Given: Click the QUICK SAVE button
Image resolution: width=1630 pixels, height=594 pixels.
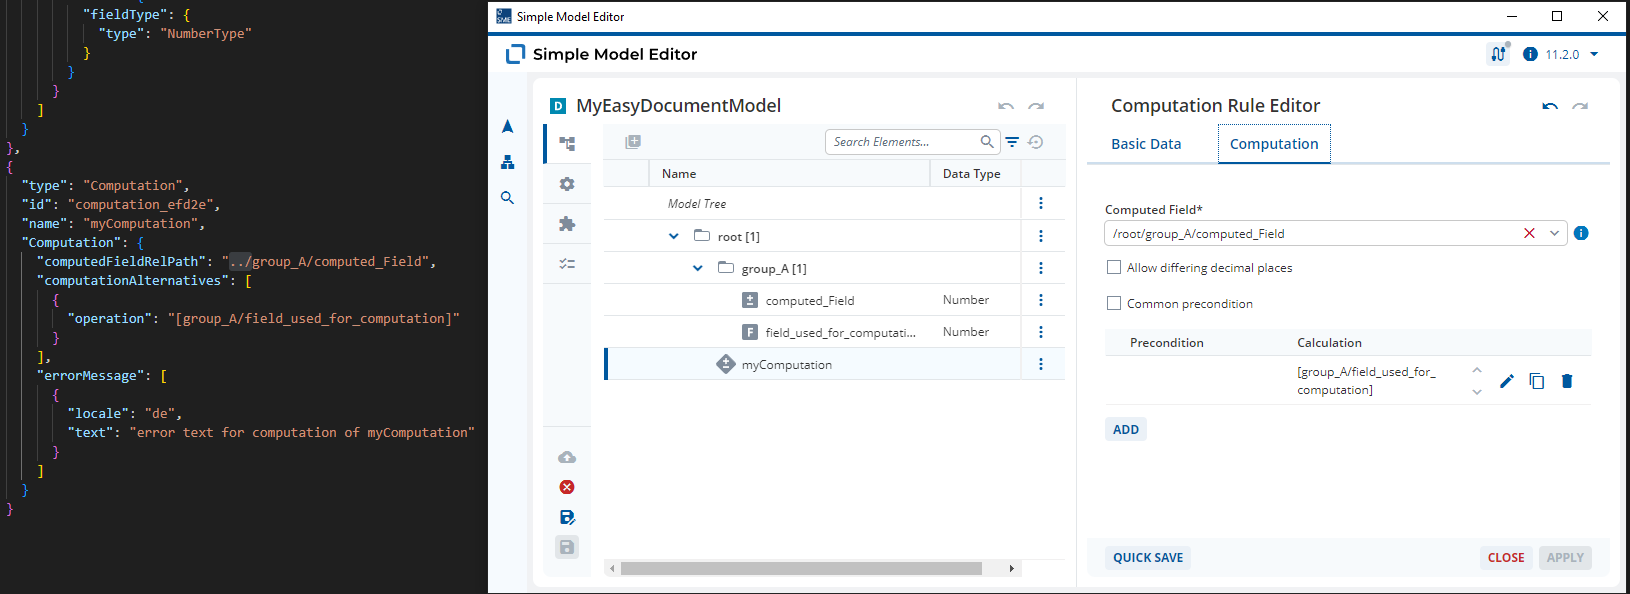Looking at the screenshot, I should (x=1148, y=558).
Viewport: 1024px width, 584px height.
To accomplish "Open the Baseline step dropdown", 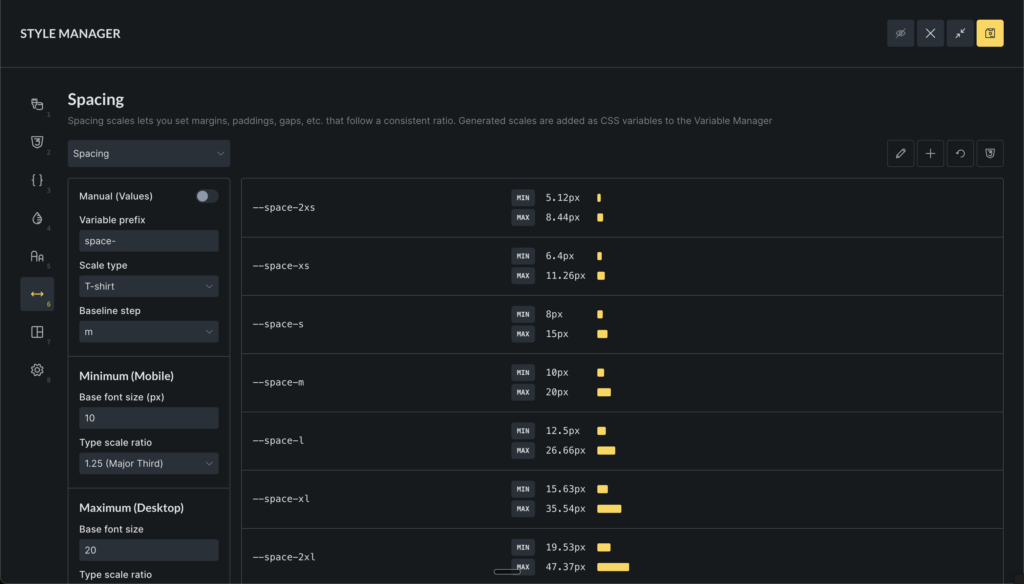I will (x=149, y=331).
---
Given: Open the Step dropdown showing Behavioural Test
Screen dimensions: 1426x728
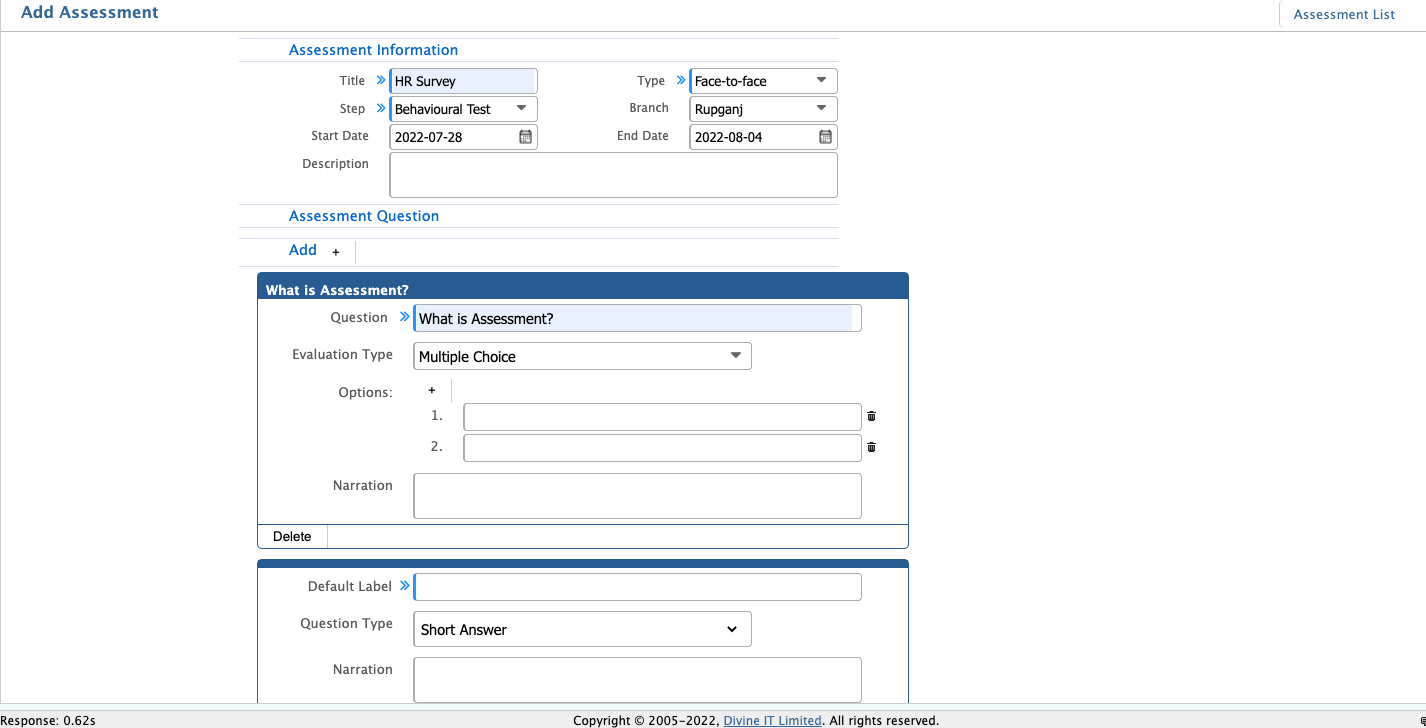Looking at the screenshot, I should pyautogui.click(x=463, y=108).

_EXERCISE DETAILS_. The answer is each line in which the word "Given" occurs, copied from the material above.

_TASK RESPONSE_.
Given: Click the QUICK SAVE button
Given: Open the Step dropdown showing Behavioural Test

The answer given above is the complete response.